Re: Foo /: Plus[b_Foo] := b
- To: mathgroup at smc.vnet.net
- Subject: [mg114567] Re: Foo /: Plus[b_Foo] := b
- From: Andrzej Kozlowski <akoz at mimuw.edu.pl>
- Date: Wed, 8 Dec 2010 06:40:04 -0500 (EST)
First, there is no bug.
Second: this is all due to the Flat and OneIdentity attributes of Plus, or rather the effect these attributes have on pattern matching. You can show this in two ways. One, just remove the OneIdentity attribute of Plus and the behaviour will go away (but of course Plus will no be seriously deranged):
ClearAttributes[Plus, OneIdentity]
Foo /: Plus[b_Foo] :== b;
In[6]:== 1 + Foo[1]
Out[6]== Foo(1)+1
Alternatively, define a new function plus with both of these attributes:
SetAttributes[plus, {Flat, OneIdentity}]
Foo /: plus[b_Foo] :== b;
Now
plus[1, Foo[1]]
produces the same behaviour as you saw with Plus.
The best explanation I know appeared a long time ago on this forum and was
due to Allan Hayes. It is quite complex and I am not prepared to try to repeat it here. In any case, it should still be possible to find it in the archives. (It may perhaps also appear on other Mathematica related pages with or without attribution to Allan but it certainly was he who succeeded best in decoding this riddle).
The behaviour of these attributes is certainly not fully documented and probably will never be. Why? I guess it is because it belongs to the very foundations of the Mathematica language and I think there is nobody today at Wolfram who still thinks about such issues but this is, of course, just a guess. I think Allan's explanation will always remain as close as anyone will ever come to explaining this matter.
Andrzej Kozlowski
On 7 Dec 2010, at 12:46, kj wrote:
> An innocent-looking upvalue for a brand new symbol Foo:
>
> In[1]:== Foo /: Plus[b_Foo] :== b;
>
>
> Nothing shocking about this rule: it just recapitulates the default
> behavior of Plus when given a single argument. And it seems to
> work:
>
> In[2]:== Plus[Foo[1]]
> Out[2]== Foo[1]
>
>
> ...but disaster lurks just around the corner:
>
> In[3]:== 1 + Foo[1]
> During evaluation of In[3]:== $IterationLimit::itlim: Iteration limit of 4096 exceeded. >>
> Out[3]== Hold[1 + Foo[1]]
>
>
> I was expecting that 1 + Foo[1] would evaluate to itself, not an
> infinite loop.... So I examined a trace:
>
> In[4]:== ToString[
> StringForm["``",
> FullForm /@ Take[Quiet[Trace[1 + Foo[1]]], 10] // ColumnForm]]
>
> Out[4]== "HoldForm[Plus[1, Foo[1]]]
> HoldForm[Plus[1, Foo[1]]]
> HoldForm[Plus[1, Foo[1]]]
> HoldForm[Plus[1, Foo[1]]]
> HoldForm[Plus[1, Foo[1]]]
> HoldForm[Plus[1, Foo[1]]]
> HoldForm[Plus[1, Foo[1]]]
> HoldForm[Plus[1, Foo[1]]]
> HoldForm[Plus[1, Foo[1]]]
> HoldForm[Plus[1, Foo[1]]]"
>
>
>
>
> Judging from the trace, the evaluator is attempting to evaluate
> the same expression over and over. The evaluator is supposed to
> stop when it reaches a fixed point, and that looks like a fixed
> point if I ever saw one. (In fact, in this case, we started at
> the fixed point to begin with!) So either there's a very serious
> bug in the evaluator, or the documentation I read on the subject
> was wrong about how it's supposed to work. (FWIW, this is Mathematica
> 7.)
>
>
> Whatever it is that I'm doing wrong, it seems to me *very fundamental*.
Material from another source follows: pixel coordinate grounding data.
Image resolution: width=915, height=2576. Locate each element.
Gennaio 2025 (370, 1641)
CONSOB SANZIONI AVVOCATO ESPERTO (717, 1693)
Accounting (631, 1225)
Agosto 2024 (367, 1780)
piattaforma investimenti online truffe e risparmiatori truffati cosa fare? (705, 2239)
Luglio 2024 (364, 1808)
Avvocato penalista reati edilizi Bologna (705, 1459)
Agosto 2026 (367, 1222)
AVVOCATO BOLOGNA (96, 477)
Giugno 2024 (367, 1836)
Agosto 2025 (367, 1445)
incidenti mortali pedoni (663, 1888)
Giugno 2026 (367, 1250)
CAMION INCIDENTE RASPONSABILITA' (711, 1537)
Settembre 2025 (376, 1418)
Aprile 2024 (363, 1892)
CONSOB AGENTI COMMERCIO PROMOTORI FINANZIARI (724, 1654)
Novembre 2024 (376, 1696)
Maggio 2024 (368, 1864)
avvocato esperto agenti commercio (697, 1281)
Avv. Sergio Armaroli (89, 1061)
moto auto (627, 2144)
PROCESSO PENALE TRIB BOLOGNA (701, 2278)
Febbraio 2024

> IOW, this does not look to me like some obscure corner case. If
> so, I can't understand how I could have missed it in all the reading
> I've done about Mathematica over the years. It's occurrences like
> this that fuel my *paranoia* about the Mathematica documentation.
>
> If someone can tell me 1) what I'm doing wrong above, and hopefully
> 2) how to fix it, I'd much appreciate it. Also, if you could point
> me to where in the documentation I would have learned the answers
> to these questions I'd be grateful.
>
> TIA!
>
> ~kj
>
>
>